Visual question answering (VQA) is a challenging task that involves answering questions about an image. For example, given an image of a dog, a VQA system should be able to answer questions such as "what color is the dog?" or "what breed is the dog?".
The potential applications of this technology are numerous. Image search engines could use it to provide more accurate search results, while self-driving cars could use it to better understand their surroundings. It could also have applications in fields such as robotics, where robots could use visual question answering to better understand their environment and interact with humans.
Major advances in large language models have been made in recent months, which has given them a remarkable ability to reason and produce human-like text. The past several years have also seen huge improvements in computer vision capabilities, yielding excellent accuracy in tasks like object recognition and depth estimation But when it comes to combining these technologies, such that machines can reason about the real world, and generalized VQA can be realized, we are still in the early stages.

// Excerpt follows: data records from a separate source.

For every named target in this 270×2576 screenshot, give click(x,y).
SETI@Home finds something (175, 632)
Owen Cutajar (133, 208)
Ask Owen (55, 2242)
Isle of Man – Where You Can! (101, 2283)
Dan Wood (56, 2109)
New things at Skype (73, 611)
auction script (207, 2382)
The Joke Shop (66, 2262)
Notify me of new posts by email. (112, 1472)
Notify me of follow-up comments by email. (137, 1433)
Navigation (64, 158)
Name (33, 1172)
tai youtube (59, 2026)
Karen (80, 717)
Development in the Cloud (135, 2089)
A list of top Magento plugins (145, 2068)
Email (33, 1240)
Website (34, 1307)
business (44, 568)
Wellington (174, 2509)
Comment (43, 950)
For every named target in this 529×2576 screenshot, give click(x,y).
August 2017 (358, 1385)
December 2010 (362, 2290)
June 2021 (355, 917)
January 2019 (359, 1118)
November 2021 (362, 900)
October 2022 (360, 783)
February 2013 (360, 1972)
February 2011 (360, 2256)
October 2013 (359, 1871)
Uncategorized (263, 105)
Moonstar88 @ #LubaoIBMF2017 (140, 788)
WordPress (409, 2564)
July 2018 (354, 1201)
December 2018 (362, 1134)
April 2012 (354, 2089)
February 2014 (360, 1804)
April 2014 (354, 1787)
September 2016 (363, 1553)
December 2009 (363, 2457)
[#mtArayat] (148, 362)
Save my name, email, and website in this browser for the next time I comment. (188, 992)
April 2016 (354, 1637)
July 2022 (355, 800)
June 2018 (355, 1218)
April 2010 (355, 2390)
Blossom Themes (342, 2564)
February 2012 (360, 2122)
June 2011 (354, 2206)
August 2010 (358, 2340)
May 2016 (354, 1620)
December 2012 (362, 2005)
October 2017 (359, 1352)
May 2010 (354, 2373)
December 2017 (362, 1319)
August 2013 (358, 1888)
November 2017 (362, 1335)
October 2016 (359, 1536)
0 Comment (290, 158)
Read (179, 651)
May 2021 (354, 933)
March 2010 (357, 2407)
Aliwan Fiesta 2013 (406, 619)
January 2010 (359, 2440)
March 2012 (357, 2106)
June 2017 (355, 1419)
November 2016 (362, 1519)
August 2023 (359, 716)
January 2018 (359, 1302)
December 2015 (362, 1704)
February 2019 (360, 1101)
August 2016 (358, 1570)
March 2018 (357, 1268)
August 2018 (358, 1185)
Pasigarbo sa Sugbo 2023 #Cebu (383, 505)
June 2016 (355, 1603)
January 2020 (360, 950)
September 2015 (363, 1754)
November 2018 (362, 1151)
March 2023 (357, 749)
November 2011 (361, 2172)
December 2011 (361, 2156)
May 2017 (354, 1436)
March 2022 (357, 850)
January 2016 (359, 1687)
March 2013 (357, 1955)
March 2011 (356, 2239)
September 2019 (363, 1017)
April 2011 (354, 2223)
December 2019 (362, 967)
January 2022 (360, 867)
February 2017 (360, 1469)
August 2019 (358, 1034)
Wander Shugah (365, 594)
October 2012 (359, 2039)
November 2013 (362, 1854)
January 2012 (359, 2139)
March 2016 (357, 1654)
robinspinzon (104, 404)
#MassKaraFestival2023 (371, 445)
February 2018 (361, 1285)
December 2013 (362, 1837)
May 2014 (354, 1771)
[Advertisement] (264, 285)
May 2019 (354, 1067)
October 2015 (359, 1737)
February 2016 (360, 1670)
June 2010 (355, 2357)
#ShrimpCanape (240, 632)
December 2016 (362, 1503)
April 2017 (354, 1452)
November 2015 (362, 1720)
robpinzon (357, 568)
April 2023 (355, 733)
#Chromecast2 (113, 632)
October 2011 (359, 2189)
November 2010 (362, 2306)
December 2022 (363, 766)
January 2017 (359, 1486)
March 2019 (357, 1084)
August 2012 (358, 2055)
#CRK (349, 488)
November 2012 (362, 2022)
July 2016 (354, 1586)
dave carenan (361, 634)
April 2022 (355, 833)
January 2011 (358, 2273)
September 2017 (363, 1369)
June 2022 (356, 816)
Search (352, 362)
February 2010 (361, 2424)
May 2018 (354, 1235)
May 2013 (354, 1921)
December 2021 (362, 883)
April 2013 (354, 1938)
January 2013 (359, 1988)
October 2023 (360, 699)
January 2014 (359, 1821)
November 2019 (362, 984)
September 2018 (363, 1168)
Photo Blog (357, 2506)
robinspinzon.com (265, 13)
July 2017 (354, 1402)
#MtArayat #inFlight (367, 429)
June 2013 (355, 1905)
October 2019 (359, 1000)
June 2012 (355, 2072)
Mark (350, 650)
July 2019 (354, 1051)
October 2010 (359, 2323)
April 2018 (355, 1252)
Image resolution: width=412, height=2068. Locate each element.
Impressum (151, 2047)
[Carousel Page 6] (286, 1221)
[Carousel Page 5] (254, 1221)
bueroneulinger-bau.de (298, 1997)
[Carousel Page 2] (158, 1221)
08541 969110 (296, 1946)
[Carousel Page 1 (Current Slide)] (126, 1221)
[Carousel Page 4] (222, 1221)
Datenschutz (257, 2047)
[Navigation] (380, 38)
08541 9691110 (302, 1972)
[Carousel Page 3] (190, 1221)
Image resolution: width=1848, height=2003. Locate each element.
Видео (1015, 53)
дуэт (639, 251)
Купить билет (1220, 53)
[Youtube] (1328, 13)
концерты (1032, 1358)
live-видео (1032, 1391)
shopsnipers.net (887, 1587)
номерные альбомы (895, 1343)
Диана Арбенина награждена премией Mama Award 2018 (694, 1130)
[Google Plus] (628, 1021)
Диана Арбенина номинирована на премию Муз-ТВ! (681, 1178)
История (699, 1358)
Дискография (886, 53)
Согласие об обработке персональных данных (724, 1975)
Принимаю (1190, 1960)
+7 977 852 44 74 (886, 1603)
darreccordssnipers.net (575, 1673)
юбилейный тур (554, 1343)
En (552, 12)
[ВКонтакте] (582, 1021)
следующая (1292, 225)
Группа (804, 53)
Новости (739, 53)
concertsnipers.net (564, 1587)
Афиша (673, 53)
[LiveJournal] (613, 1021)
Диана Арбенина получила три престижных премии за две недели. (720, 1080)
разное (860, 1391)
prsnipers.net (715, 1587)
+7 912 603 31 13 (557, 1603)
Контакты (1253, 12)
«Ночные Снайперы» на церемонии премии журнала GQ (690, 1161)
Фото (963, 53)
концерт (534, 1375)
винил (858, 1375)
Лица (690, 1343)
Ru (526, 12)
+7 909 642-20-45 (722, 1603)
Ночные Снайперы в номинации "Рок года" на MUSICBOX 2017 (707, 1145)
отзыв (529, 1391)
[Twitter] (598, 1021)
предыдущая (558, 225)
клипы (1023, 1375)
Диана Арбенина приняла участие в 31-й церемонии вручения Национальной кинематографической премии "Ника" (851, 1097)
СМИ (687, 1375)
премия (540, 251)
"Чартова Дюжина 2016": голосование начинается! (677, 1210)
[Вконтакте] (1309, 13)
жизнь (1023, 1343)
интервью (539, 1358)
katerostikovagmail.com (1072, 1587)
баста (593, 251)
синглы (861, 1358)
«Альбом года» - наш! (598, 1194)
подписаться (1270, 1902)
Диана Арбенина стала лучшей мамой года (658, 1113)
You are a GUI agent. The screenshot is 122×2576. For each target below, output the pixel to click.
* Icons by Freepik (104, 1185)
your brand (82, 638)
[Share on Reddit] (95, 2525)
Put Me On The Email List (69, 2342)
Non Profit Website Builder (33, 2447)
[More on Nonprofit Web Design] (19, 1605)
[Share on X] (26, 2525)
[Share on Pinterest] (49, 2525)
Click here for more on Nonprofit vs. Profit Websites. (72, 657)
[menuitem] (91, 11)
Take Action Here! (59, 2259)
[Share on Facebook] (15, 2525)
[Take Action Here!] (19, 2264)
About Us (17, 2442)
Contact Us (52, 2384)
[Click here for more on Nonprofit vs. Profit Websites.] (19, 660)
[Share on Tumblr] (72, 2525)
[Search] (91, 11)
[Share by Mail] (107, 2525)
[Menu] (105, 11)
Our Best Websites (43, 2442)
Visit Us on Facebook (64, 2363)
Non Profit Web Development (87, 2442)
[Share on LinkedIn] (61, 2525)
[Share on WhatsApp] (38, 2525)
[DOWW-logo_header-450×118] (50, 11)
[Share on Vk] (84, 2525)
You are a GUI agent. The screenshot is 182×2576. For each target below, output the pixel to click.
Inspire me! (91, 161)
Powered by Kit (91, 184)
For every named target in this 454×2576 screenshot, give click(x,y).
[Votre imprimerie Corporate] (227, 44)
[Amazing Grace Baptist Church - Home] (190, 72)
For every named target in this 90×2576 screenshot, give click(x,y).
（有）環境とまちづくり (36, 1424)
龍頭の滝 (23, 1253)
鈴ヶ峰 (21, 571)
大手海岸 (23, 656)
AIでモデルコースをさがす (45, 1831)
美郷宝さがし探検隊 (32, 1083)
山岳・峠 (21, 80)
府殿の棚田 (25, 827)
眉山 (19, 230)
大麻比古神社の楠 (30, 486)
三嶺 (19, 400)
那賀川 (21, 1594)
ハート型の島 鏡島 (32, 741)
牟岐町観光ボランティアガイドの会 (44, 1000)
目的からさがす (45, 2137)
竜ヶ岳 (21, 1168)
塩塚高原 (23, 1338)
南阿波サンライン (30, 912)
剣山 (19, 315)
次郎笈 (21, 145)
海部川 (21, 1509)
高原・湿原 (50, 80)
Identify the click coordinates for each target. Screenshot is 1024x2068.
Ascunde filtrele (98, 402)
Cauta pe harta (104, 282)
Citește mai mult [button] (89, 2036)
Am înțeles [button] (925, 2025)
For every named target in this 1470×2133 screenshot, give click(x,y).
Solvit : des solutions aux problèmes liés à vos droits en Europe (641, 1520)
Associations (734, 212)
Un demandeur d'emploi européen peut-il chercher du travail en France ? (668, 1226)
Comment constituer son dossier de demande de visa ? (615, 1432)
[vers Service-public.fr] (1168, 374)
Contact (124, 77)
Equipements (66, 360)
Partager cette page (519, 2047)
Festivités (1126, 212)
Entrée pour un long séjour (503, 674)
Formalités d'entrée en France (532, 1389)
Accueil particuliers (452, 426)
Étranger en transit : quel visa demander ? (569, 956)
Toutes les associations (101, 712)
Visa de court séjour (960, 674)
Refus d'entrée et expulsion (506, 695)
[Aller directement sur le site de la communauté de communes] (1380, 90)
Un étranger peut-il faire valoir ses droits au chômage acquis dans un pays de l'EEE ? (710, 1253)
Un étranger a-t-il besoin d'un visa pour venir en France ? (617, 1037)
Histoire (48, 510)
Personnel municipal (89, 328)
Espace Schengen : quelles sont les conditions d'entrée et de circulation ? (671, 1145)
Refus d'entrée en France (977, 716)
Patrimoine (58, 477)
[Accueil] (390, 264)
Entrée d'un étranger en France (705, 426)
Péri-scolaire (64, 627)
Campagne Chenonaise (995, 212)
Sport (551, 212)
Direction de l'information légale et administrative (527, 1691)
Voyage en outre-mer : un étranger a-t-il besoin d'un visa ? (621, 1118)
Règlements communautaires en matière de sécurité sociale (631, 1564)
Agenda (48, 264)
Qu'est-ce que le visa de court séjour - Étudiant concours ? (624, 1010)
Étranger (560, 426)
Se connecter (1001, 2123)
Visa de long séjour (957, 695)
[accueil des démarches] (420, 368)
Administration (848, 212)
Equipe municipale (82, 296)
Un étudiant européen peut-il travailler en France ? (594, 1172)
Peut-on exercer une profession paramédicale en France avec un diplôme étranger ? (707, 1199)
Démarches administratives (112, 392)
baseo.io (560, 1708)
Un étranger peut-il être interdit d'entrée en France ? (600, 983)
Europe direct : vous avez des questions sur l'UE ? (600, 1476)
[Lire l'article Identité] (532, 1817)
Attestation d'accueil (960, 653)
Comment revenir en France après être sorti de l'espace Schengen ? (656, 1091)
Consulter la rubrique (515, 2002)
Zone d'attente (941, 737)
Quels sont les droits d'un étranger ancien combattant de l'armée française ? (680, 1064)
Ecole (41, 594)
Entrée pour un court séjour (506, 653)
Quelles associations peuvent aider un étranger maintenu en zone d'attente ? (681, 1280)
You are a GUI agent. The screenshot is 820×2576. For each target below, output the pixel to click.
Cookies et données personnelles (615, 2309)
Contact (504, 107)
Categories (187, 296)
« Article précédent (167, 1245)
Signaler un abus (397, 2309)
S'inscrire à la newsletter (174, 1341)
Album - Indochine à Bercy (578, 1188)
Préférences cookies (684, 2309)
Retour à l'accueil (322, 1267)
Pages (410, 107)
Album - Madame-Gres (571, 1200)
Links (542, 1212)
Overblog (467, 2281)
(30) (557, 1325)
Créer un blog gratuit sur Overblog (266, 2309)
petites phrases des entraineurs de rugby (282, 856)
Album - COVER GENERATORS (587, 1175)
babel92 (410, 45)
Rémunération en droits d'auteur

Previous methods have generally relied on an end-to-end approach, in which all tasks, from reasoning and responding, to recognizing visual objects, must all be performed within the forward pass of a neural network. Unfortunately, this approach fails to leverage the incredible progress that has been made in the individual tasks that compose the overall problem, like object detection. This means models must relearn solutions to problems that have all but been solved, and they also grow increasingly data hungry. More data means more compute cycles, and more compute cycles means more expense and less accessibility.
Recognizing that we are not on a sustainable path towards generalized VQA models, researchers from Columbia University have devised a clever plan to simplify the process. Rather than relearning to do the things that we already know how to do, they have decided to let each type of model do what it does best, and create a framework that helps them to play together nicely.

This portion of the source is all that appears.